The past few weeks have been eventful for AI, as many researchers around the world have come together to sign an open letter to suspend AI experiments they claim could pose serious risks to humanity. While some consider these arguments overblown, it is clear that AI and machine learning in general present interesting opportunities to manage complex challenges in computing.
Rich data is the driving force behind machine learning models. The financial industry is generally data intensive, and apart from the tsunami of ideas and opinions coming from social media networks, the number of data sources is increasing by the day. It’s important to digest this data to provide timely insights to decision makers. The industry is also highly regulated, with an emphasis on compliance and very well defined processes. These aspects provide fertile soil for intelligent models to work.
Many software systems are already in use, but administrators still struggle with lack of application assistance. The need for AI to act like a smart assistant that can access rich, pre-processed data, understand the needs of decision makers, and make timely recommendations is now in demand. We need a system that can come up with smart suggestions, and ask the system questions to check the rationale behind these suggestions the same way an executive would do to his assistant. must be able to This helps the model learn and also helps the manager validate the suggestions presented by the system. This facilitates bi-directional learning where humans can learn from the system and models can learn based on human feedback.

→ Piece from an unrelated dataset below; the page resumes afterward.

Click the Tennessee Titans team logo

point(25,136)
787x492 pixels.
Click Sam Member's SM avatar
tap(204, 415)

We live in a highly interconnected world, where shocks travel instantly from one region to another. Unlike before, data from companies is analyzed by several agencies, both formal and informal influencers, and these are broadcast in real time. To run, you need a robust model.

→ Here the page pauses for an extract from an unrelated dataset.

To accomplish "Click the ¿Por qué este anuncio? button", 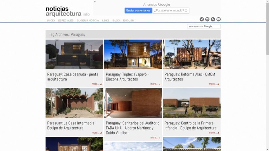I will pos(171,10).
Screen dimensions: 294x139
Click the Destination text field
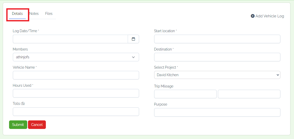tap(217, 57)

When it comes to investor risk management, current systems are designed to assess investor risk at the beginning of an investment journey, and risk is assessed on a regular basis. The environment is highly dynamic, requiring continuous analysis of portfolio and investor situations to maximize opportunities and make timely decisions. Machine learning models can be very helpful here as they can analyze not only our experience but also our experience in similar scenarios and guide investors every step of the way. Again, the model can continuously assess risk based on performance, market dynamics, and user preferences. Models can likewise prompt users at critical times to ensure they avoid costly mistakes. Systems can likewise come up with intelligent suggestions to manage and mitigate risk in more innovative ways.
Chat bots are effective at interacting with users in natural language in multi-turn conversations, but they are used more in the direction of answering questions. You need a system that allows you to ask intelligent, leading questions that help users learn. Users can get stuck in their own thoughts, and models can play an eye-opening role by asking and answering questions. AI assistants can help you win the trust of your master, manage mundane tasks, avoid common mistakes in execution, point out interesting opportunities, and deliver extraordinary results.

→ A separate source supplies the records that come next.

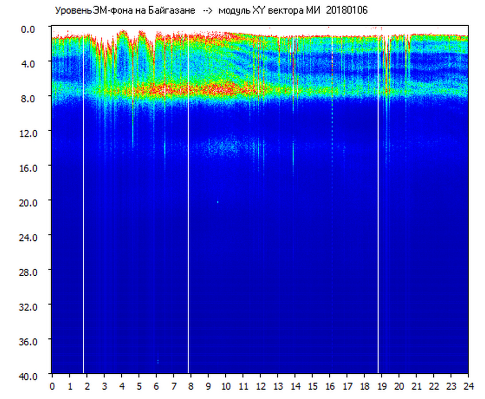485x399 pixels.
Task: Click the x-axis label 6
Action: pos(156,386)
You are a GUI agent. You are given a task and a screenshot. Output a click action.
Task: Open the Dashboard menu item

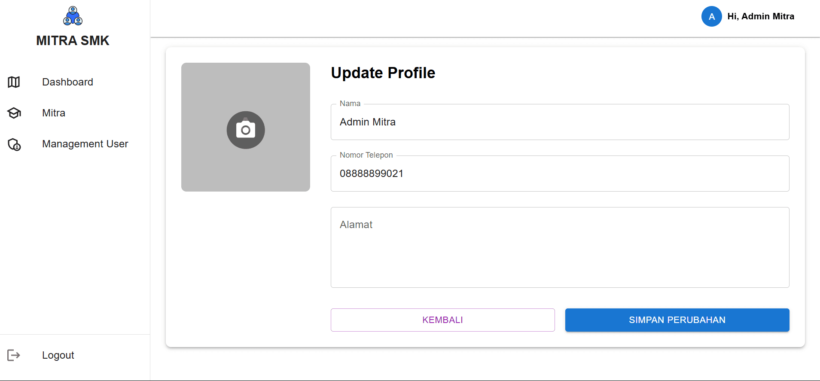tap(67, 82)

Some say that AI can kill humanity, but the reality is that the ATM has to answer every time whether the account is a savings account or a checking account. Tech companies have always been ahead of society with their visions, but we now see that the general public has some ideas and tech companies are lagging behind in execution, pausing research. We are in a unique moment as we are lobbying to do so.
We see a lot of data and spend a lot of time on our devices. Even if AI could help manage just a fraction of this complexity, it would produce amazing results. It’s time to look for incremental improvements before dreaming of radical changes that can solve humanity’s problems.